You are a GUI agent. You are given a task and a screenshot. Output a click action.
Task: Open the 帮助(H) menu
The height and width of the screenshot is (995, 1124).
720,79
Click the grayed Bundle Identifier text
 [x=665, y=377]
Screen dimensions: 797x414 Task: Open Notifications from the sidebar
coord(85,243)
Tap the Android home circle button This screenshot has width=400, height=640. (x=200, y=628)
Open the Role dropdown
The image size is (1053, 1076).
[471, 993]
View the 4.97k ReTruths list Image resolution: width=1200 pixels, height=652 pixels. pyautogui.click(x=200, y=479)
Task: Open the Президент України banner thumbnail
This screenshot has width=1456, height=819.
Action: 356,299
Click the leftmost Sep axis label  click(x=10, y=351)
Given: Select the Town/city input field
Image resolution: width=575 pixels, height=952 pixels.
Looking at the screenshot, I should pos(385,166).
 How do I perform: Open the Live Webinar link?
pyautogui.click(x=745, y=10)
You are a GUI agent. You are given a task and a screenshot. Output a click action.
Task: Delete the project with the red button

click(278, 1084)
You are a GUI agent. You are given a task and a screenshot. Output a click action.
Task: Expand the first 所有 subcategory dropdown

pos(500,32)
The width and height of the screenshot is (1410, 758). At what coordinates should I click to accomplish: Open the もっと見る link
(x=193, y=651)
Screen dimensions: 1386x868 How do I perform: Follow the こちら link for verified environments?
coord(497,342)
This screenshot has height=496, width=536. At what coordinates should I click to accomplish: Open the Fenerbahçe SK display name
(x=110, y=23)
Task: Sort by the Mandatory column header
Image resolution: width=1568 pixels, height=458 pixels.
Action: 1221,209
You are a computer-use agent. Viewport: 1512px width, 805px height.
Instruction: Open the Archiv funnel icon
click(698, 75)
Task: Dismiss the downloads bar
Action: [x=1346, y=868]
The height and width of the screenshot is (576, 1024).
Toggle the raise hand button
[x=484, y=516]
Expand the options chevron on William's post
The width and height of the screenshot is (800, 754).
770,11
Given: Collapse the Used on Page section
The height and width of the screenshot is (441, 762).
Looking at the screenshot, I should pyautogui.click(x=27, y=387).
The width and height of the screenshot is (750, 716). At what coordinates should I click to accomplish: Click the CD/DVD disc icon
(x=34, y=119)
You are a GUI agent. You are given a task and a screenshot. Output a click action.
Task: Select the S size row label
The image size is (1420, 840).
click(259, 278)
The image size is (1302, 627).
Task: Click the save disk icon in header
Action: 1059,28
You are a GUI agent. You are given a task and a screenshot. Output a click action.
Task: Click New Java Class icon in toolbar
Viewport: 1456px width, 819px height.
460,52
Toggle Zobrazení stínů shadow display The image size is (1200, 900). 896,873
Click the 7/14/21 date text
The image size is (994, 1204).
____
SHORT TASK:
Revise the rows above by changing each "GUI agent" to "GUI assistant" in all of them, keeping everything else as it is.

TASK ANSWER:
You are a GUI assistant. You are given a task and a screenshot. Output a click action.
Task: Open the 帮助(H) menu
The height and width of the screenshot is (995, 1124).
720,79
Click the grayed Bundle Identifier text
 [x=665, y=377]
Screen dimensions: 797x414 Task: Open Notifications from the sidebar
coord(85,243)
Tap the Android home circle button This screenshot has width=400, height=640. (x=200, y=628)
Open the Role dropdown
The image size is (1053, 1076).
[471, 993]
View the 4.97k ReTruths list Image resolution: width=1200 pixels, height=652 pixels. pyautogui.click(x=200, y=479)
Task: Open the Президент України banner thumbnail
This screenshot has width=1456, height=819.
Action: 356,299
Click the leftmost Sep axis label  click(x=10, y=351)
Given: Select the Town/city input field
Image resolution: width=575 pixels, height=952 pixels.
Looking at the screenshot, I should pos(385,166).
 How do I perform: Open the Live Webinar link?
pyautogui.click(x=745, y=10)
You are a GUI assistant. You are given a task and a screenshot. Output a click action.
Task: Delete the project with the red button

click(278, 1084)
You are a GUI assistant. You are given a task and a screenshot. Output a click action.
Task: Expand the first 所有 subcategory dropdown

pos(500,32)
The width and height of the screenshot is (1410, 758). At what coordinates should I click to accomplish: Open the もっと見る link
(x=193, y=651)
Screen dimensions: 1386x868 How do I perform: Follow the こちら link for verified environments?
coord(497,342)
This screenshot has height=496, width=536. At what coordinates should I click to accomplish: Open the Fenerbahçe SK display name
(x=110, y=23)
Task: Sort by the Mandatory column header
Image resolution: width=1568 pixels, height=458 pixels.
Action: 1221,209
You are a computer-use agent. Viewport: 1512px width, 805px height.
Instruction: Open the Archiv funnel icon
click(698, 75)
Task: Dismiss the downloads bar
Action: [x=1346, y=868]
The height and width of the screenshot is (576, 1024).
Toggle the raise hand button
[x=484, y=516]
Expand the options chevron on William's post
The width and height of the screenshot is (800, 754).
770,11
Given: Collapse the Used on Page section
The height and width of the screenshot is (441, 762).
Looking at the screenshot, I should pyautogui.click(x=27, y=387).
The width and height of the screenshot is (750, 716). At what coordinates should I click to accomplish: Click the CD/DVD disc icon
(x=34, y=119)
You are a GUI assistant. You are given a task and a screenshot. Output a click action.
Task: Select the S size row label
The image size is (1420, 840).
click(259, 278)
The image size is (1302, 627).
Task: Click the save disk icon in header
Action: 1059,28
You are a GUI assistant. You are given a task and a screenshot. Output a click action.
Task: Click New Java Class icon in toolbar
Viewport: 1456px width, 819px height.
460,52
Toggle Zobrazení stínů shadow display The image size is (1200, 900). 896,873
Click the 7/14/21 date text
The image size is (994, 1204).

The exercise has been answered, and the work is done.